Data records:
# # # # #
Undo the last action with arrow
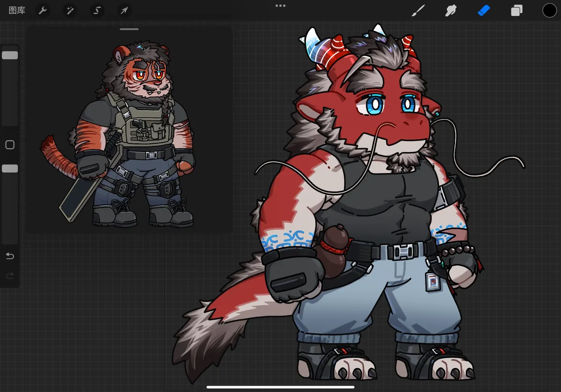Image resolution: width=561 pixels, height=392 pixels. 10,256
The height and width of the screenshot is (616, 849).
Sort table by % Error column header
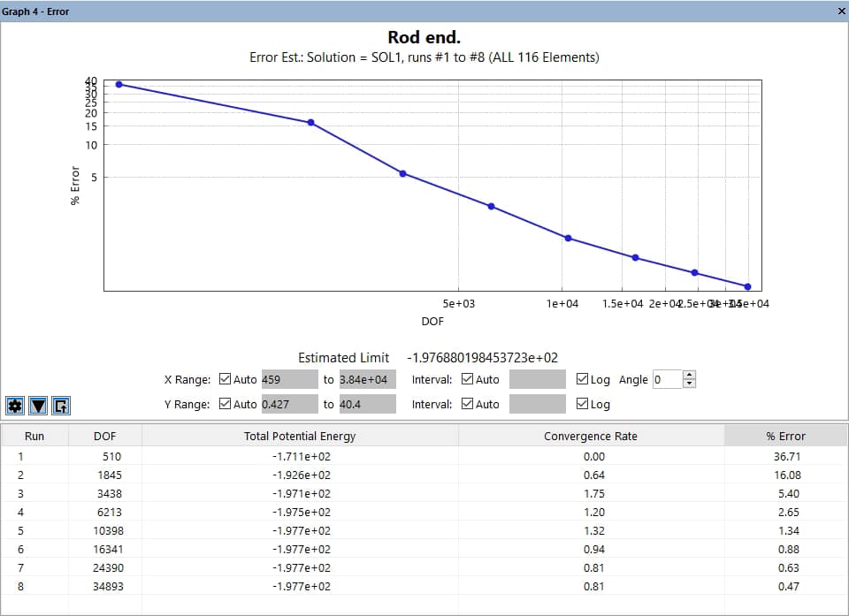click(785, 436)
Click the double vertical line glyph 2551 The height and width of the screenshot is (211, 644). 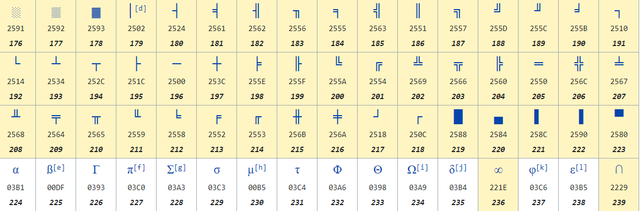click(x=418, y=11)
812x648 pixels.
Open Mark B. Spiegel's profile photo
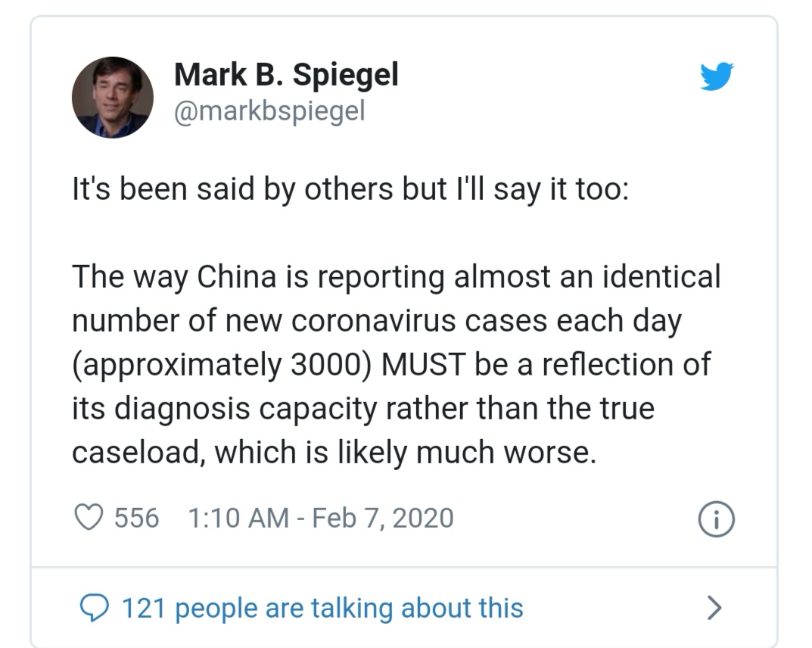[x=112, y=98]
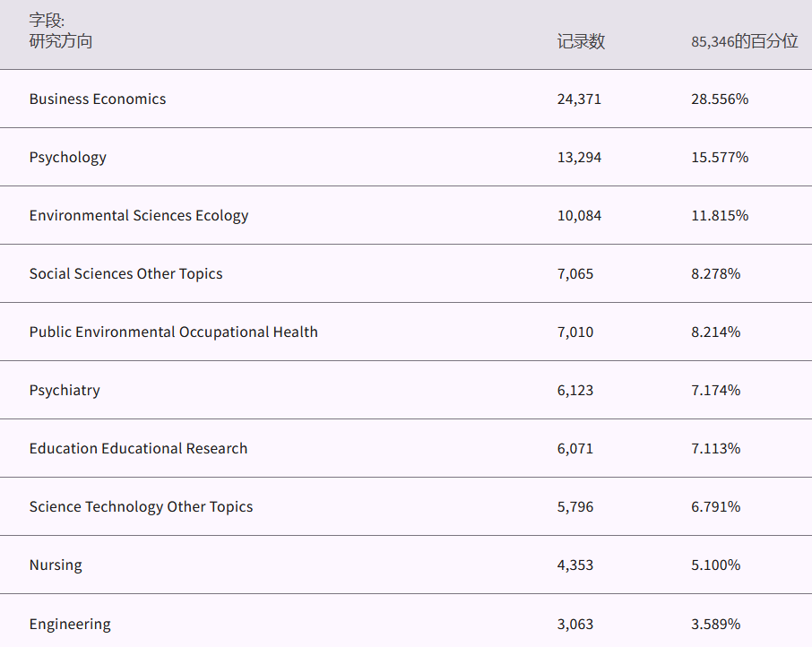Viewport: 812px width, 647px height.
Task: Click Public Environmental Occupational Health
Action: coord(173,332)
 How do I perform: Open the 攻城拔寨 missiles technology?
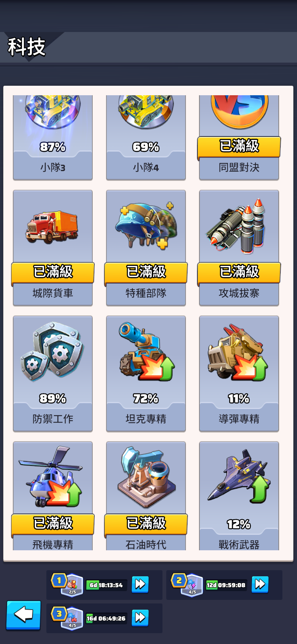(x=239, y=248)
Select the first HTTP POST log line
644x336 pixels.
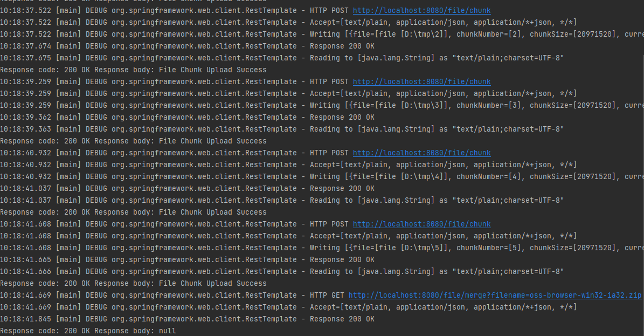click(216, 10)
# # # # #
Problem to work on:
The result is an exact copy of the lines from the one holding "Open Mark B. Spiegel's profile photo" through the final line of the data above, both ends included, minus the pictures.

Completed exercise:
Open Mark B. Spiegel's profile photo
[x=112, y=98]
Viewport: 812px width, 647px height.
Task: Click Public Environmental Occupational Health
Action: coord(173,332)
 How do I perform: Open the 攻城拔寨 missiles technology?
(x=239, y=248)
Select the first HTTP POST log line
644x336 pixels.
click(216, 10)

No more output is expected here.